Nowadays, your Twitter feed is likely consumed with an endless barrage of politic rants, sports highlights, and cat GIFS. But beneath all the headlines and commentary is useful data that is becoming more and more important to public health research.

Case in point: The growing e-cigarette trend.

To better understand why people start using e-cigarettes in the first place, as well as why they continue vaping, San Diego State University researcher and public health expert John W. Ayers mined and analyzed Twitter data from over 3 million public tweets in 2012 and in 2015. (With Twitter data in particular, Ayers argues, researchers can "listen in to what people are naturally saying about e-cigarettes to their friends rather than a surveyor.")

His finding: People's reasons for vaping have changed noticeably and somewhat surprisingly, according to the work published Thursday in the journal Plos One.

In 2012, 43% of tweets indicated that people started vaping because they wanted to quit "combustibles" (a.k.a. cigarettes and other "analog" smoking tobacco products), the research indicated.
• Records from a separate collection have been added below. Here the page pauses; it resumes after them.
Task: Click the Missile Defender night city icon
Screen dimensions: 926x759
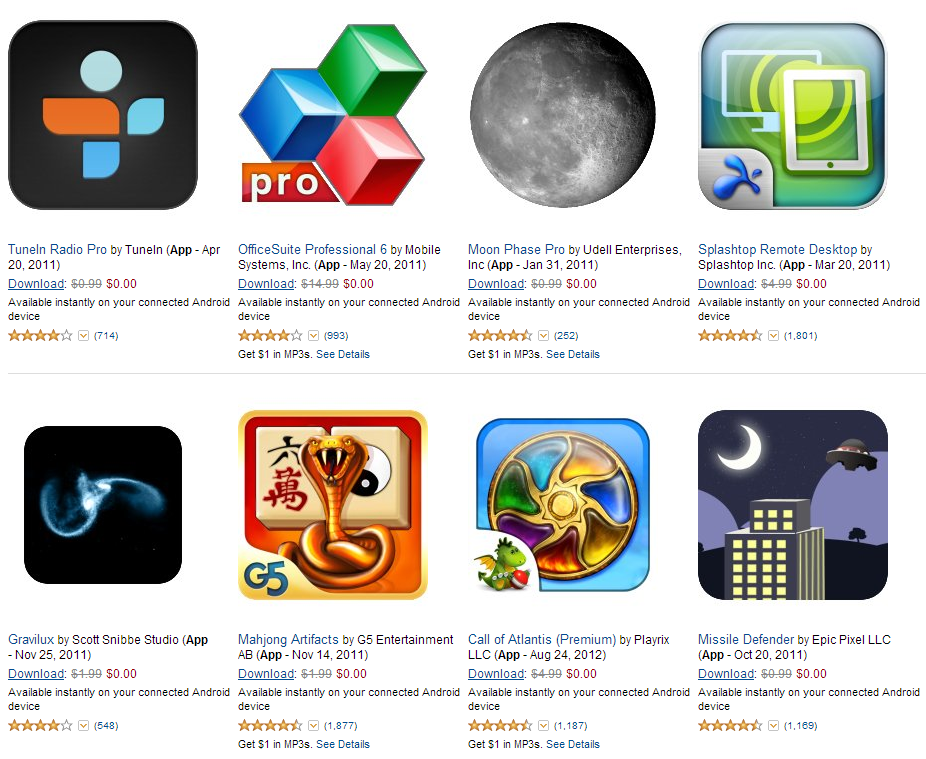Action: [793, 505]
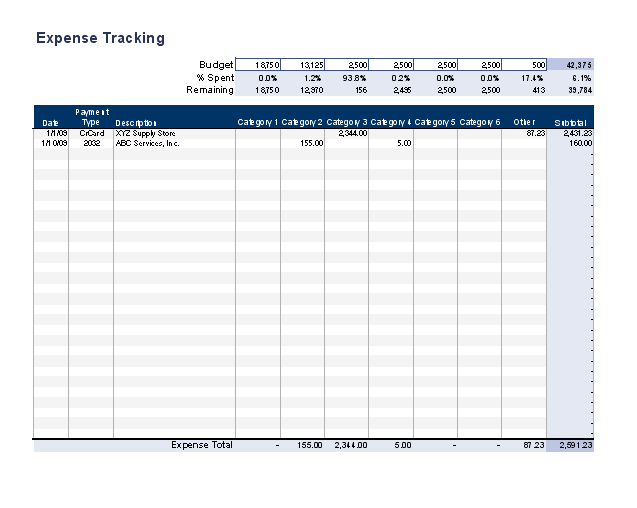This screenshot has height=508, width=637.
Task: Click the Date column header
Action: point(51,123)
In second place came "social image" (21%), followed by the convenience of vaping indoors (14%), available flavors (14%), percieved safety (9%), lower cost (3%), and better smell (2%).

In 2015, however, our tweeting vapers seemed to change their minds. While mentions of "quitting combustibles" significantly declined, tweets pertaining to "social image" dramatically rose to 37%, making it the most common reason people said they'd started vaping.

To summarize: "The reasons people vape shifted away from cessation and toward social image during the time that e-cigarettes evolved from a cessation device to a freestanding tobacco product attracting smokers and nonsmokers alike," said Jon-Patrick Allem, one of the study's co-authors and a fellow at the University of Southern California's Tobacco Center of Regulatory Science.

But if there's one thing to take away from this study, it's that some of the reasons users cited—like lower cost and cessation—can in fact be misleading. For example, "vaping may be no less expensive than smoking combustibles," said Eric Leas, another co-author and graduate student at UCSD. And if quitting "combustible" cigarettes is your ultimate goal, it's important to know that one study found that using e-cigarettes may actually decrease your chances of quitting.